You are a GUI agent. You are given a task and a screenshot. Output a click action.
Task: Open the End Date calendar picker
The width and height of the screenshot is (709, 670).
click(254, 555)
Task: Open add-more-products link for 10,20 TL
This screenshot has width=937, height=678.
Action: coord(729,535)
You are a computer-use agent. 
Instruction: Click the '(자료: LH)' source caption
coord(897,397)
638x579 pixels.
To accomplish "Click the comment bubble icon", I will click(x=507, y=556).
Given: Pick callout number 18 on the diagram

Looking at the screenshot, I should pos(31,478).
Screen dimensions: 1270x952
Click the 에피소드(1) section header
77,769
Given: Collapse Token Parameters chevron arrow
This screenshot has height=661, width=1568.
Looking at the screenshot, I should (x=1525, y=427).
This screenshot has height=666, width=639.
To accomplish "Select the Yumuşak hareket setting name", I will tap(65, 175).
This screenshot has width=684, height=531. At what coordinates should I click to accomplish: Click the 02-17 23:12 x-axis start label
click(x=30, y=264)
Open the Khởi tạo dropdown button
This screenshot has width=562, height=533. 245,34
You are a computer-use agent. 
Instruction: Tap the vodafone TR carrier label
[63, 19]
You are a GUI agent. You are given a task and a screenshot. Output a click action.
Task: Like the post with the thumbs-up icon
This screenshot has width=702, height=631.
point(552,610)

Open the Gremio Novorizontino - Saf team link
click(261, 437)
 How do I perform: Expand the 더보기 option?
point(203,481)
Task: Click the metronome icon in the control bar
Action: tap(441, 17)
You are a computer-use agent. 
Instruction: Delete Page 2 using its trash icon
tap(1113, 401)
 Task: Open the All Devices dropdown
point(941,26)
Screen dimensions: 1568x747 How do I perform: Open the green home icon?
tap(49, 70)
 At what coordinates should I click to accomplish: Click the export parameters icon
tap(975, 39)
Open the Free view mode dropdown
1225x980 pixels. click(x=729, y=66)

◇ ◇ ◇ ◇ ◇ ◇ ◇

» **What is needed**: Find every line above that contains the word "will", and return each one.

» **Solution**:
To accomplish "Click the comment bubble icon", I will click(x=507, y=556).
To accomplish "Select the Yumuşak hareket setting name", I will tap(65, 175).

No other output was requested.